**AIM OF THE EXERCISE**
Each line from the one containing "You are a GUI" to the end of the material below is to be restated exactly, with pictures skipped.

**EXTRACTED MATERIAL**
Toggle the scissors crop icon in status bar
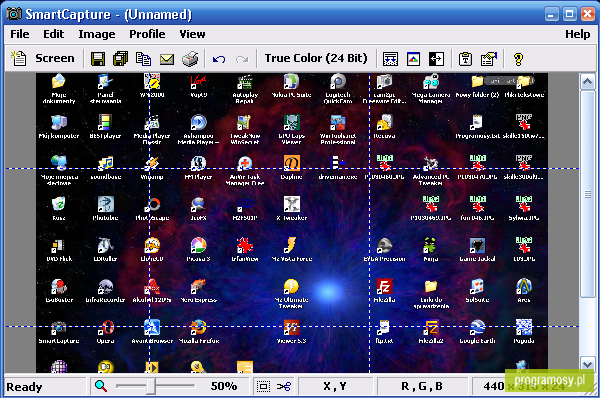Screen dimensions: 600x398 tap(284, 387)
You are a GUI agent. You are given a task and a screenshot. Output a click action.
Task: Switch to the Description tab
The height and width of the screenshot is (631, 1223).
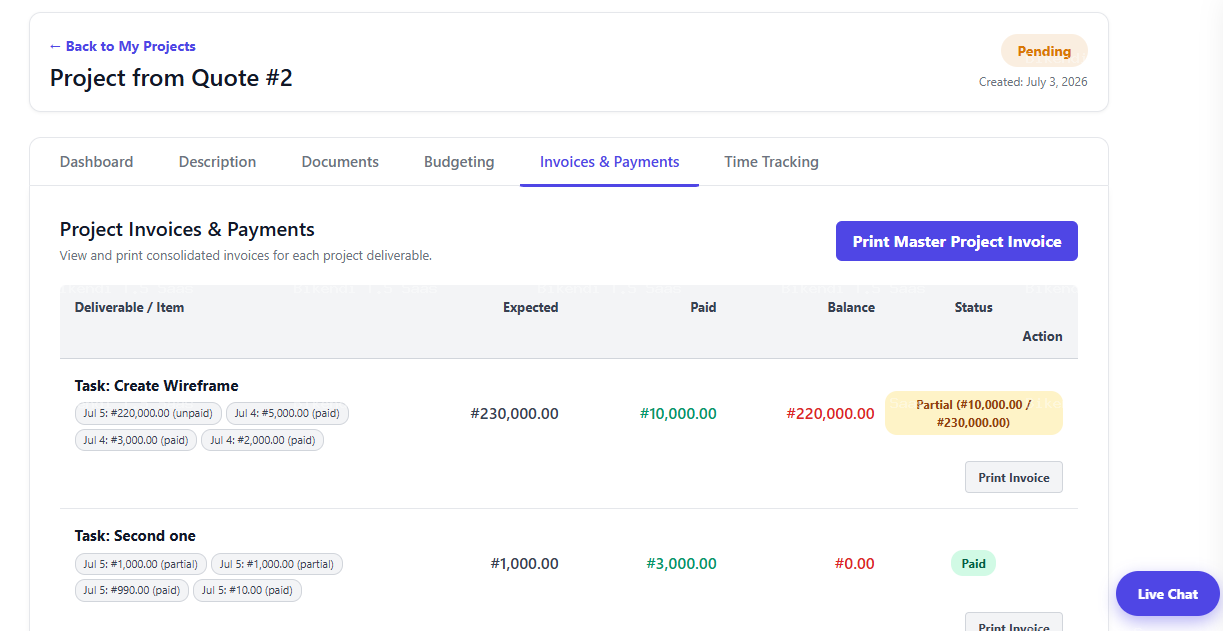click(x=217, y=162)
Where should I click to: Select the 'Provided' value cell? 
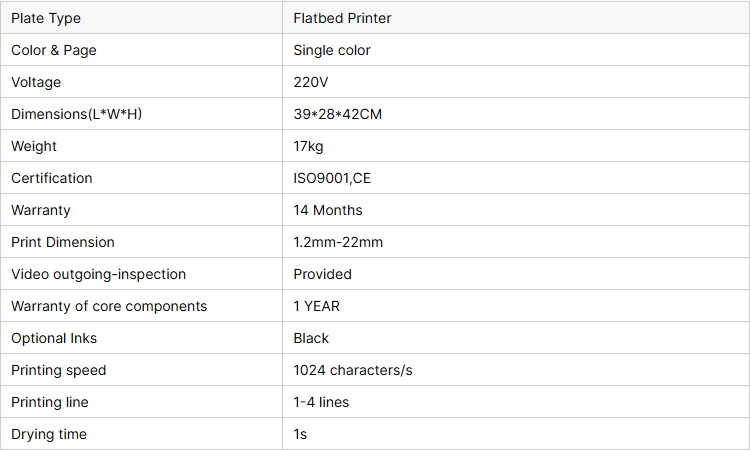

**EXERCISE RESPONSE**
You are a GUI agent. You are given a task and a screenshot. Output a click action.
Task: Switch to the Description tab
The height and width of the screenshot is (631, 1223).
click(x=217, y=162)
Where should I click to: Select the 'Provided' value cell? 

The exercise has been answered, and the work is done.